EXERCISE | Once the line containing "Accetto (49, 2544)" is found, return it and every line that follows, up to and including the final line of the material, exactly as written.

EXCERPTED RECORDS |
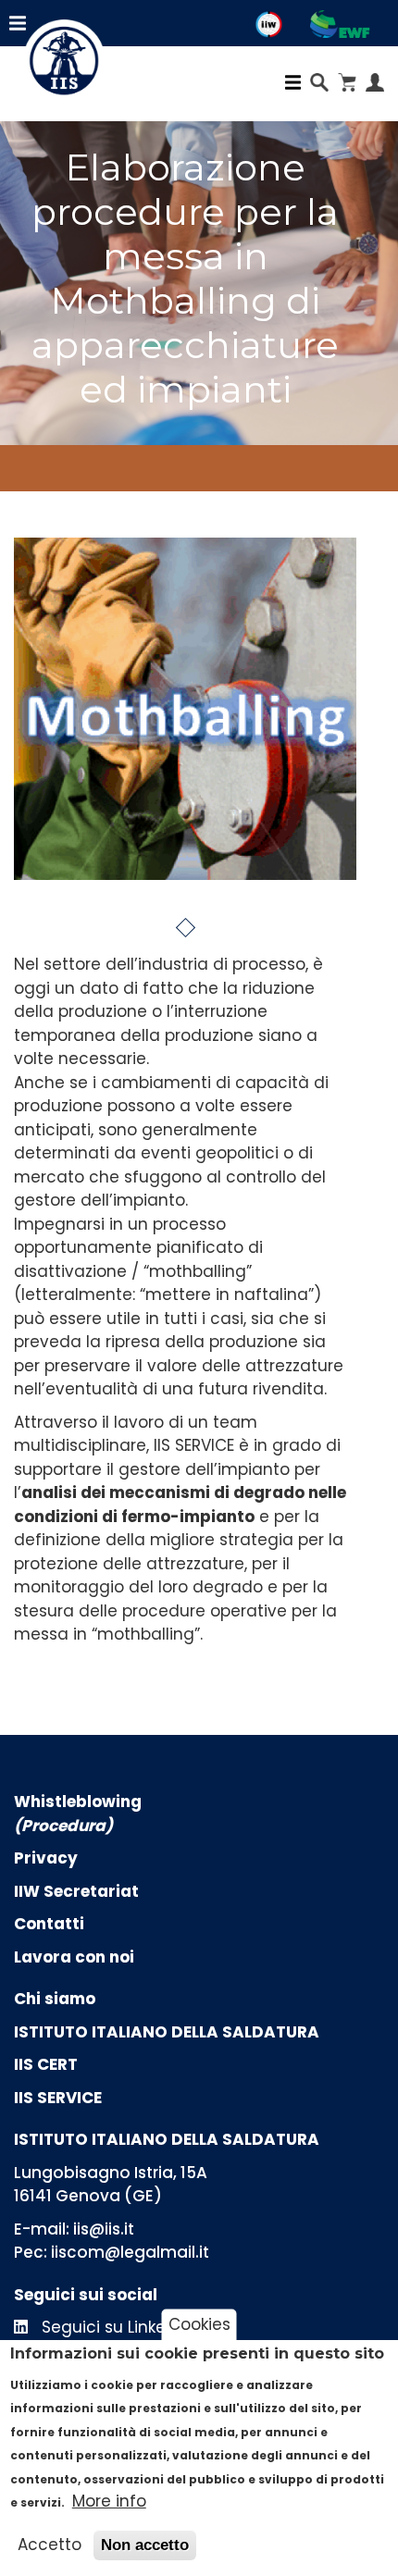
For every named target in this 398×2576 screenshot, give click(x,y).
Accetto (49, 2544)
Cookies (199, 2324)
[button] (184, 927)
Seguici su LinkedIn (114, 2327)
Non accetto (145, 2545)
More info (109, 2501)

SOLVED PROBLEM |
Accetto (49, 2544)
Cookies (199, 2324)
[button] (184, 927)
Seguici su LinkedIn (114, 2327)
Non accetto (145, 2545)
More info (109, 2501)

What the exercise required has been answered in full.